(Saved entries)
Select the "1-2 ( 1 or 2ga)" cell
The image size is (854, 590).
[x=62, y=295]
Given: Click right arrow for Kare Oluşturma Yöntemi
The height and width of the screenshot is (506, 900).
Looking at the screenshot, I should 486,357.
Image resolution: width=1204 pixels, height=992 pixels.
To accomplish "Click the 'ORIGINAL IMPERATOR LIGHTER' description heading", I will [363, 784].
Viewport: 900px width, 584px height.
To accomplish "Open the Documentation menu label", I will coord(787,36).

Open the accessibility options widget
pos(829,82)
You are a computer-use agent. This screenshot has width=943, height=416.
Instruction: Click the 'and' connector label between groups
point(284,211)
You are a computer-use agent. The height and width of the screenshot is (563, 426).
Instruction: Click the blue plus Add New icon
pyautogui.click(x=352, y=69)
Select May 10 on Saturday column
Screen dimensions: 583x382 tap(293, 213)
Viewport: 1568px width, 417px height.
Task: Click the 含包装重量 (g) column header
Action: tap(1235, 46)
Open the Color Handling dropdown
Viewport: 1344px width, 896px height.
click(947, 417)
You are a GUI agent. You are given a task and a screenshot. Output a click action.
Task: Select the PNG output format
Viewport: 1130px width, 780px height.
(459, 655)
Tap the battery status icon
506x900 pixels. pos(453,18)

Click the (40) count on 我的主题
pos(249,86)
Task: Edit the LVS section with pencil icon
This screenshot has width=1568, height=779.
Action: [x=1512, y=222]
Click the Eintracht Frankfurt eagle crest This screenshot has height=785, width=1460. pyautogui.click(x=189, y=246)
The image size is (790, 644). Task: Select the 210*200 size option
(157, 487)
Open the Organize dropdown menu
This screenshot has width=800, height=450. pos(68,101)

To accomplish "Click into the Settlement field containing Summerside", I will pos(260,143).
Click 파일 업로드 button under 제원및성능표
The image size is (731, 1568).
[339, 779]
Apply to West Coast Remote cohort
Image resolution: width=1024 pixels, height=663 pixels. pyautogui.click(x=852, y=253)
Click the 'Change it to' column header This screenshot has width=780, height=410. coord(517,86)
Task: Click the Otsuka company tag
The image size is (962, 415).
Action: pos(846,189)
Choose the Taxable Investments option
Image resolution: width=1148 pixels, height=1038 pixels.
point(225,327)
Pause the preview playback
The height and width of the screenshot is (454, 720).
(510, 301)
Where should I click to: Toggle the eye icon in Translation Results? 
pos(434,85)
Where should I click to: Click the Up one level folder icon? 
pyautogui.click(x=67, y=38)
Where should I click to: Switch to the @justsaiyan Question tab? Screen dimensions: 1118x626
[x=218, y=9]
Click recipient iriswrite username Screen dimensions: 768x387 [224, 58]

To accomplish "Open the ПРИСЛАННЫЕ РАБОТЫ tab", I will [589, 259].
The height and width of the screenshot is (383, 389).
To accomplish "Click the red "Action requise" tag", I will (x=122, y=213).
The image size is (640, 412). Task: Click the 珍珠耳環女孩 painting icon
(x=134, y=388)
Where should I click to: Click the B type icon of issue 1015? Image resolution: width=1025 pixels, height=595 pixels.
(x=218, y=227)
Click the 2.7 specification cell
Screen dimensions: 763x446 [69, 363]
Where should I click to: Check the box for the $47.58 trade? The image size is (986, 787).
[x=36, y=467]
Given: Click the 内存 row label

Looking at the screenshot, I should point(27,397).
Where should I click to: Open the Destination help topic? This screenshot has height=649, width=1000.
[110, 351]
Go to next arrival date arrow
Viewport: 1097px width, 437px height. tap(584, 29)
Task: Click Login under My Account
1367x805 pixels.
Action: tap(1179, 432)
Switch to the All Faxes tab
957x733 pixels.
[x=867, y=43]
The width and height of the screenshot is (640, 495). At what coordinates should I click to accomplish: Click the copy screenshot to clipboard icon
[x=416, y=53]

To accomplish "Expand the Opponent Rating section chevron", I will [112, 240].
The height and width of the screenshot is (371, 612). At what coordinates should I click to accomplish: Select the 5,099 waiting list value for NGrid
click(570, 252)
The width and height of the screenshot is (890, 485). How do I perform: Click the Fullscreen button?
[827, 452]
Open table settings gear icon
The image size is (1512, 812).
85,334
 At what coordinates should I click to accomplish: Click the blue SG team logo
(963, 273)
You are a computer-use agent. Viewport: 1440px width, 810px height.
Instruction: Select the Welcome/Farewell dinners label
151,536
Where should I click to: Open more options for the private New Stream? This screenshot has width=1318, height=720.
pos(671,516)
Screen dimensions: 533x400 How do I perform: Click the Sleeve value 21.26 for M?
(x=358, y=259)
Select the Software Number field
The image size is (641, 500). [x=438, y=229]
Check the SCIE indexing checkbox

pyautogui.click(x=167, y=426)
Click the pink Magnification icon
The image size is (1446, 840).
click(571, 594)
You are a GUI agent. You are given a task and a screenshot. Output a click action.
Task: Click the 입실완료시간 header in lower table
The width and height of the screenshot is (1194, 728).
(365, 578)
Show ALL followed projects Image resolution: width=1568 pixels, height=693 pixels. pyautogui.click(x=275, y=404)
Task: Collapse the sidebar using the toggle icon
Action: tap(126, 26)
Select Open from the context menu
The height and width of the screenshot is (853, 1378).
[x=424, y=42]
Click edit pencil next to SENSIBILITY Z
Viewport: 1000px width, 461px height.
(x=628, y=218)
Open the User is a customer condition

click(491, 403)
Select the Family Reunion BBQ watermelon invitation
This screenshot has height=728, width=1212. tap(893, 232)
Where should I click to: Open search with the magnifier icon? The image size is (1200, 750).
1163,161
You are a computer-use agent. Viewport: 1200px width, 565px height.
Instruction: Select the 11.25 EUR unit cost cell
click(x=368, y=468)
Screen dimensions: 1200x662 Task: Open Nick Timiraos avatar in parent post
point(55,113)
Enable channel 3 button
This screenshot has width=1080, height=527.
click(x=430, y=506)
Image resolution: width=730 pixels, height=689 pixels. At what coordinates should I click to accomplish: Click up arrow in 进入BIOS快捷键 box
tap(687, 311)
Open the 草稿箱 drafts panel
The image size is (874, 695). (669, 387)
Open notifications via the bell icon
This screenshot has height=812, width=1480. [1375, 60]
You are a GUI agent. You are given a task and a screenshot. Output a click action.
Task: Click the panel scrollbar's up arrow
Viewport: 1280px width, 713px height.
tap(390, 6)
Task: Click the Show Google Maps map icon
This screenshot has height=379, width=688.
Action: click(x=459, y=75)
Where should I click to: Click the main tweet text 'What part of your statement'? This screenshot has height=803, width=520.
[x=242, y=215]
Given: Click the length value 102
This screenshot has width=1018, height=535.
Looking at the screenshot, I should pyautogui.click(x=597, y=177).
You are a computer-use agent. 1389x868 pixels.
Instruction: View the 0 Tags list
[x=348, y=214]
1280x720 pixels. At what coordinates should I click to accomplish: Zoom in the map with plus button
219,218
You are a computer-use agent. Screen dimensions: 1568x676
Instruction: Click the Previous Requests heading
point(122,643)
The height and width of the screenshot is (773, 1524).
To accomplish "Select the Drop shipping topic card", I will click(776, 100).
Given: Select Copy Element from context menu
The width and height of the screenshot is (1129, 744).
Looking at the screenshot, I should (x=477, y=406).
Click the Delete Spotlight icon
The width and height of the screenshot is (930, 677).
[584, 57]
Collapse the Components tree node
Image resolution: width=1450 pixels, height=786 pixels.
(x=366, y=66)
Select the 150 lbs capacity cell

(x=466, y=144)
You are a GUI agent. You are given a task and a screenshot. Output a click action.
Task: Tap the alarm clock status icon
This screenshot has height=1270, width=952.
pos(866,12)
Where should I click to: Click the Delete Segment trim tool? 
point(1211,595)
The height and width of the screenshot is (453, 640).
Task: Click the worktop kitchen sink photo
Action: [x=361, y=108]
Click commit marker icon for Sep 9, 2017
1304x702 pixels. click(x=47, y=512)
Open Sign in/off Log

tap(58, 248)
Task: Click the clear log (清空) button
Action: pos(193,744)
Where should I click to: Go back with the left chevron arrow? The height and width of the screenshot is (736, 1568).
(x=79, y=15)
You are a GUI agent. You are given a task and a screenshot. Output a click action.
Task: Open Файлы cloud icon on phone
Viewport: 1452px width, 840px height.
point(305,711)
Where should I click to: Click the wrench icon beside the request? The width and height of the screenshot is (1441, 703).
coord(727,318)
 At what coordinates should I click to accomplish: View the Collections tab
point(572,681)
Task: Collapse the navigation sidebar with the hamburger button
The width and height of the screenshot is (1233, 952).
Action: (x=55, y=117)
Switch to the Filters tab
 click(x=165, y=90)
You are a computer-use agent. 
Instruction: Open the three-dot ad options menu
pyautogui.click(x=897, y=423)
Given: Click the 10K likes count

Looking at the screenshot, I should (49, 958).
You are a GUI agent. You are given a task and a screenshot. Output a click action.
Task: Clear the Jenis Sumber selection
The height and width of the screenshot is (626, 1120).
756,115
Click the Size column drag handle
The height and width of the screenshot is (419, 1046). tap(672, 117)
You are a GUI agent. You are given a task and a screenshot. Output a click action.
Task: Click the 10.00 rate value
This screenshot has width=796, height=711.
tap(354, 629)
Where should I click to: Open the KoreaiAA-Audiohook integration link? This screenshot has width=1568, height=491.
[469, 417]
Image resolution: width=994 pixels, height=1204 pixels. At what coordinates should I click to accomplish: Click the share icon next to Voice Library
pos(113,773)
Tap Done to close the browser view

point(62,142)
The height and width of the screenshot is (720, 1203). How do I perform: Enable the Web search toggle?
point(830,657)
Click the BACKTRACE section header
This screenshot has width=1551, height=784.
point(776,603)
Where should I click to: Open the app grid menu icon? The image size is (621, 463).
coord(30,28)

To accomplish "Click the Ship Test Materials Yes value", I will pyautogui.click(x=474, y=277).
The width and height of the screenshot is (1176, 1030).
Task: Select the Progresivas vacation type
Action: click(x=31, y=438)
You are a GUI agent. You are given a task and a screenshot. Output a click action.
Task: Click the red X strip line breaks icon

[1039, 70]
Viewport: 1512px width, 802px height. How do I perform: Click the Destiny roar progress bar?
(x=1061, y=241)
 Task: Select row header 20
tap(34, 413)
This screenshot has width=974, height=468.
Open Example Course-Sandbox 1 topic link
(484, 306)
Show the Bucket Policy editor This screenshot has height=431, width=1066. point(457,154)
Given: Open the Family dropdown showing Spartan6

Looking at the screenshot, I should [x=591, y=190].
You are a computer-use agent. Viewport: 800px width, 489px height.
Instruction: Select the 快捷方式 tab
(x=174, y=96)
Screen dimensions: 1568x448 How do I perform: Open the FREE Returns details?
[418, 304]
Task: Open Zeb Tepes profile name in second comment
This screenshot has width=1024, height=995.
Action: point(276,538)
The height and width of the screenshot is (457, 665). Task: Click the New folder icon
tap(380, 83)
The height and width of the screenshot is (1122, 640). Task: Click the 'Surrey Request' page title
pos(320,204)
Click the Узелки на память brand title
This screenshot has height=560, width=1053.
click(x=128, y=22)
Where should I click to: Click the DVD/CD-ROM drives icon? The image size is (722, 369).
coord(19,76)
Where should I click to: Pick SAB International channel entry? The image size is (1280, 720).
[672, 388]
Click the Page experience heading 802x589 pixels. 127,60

## Task directions:
Go through the data, and copy each line in which the word "context" appears.

## Written response:
Select Open from the context menu
Given: Select Copy Element from context menu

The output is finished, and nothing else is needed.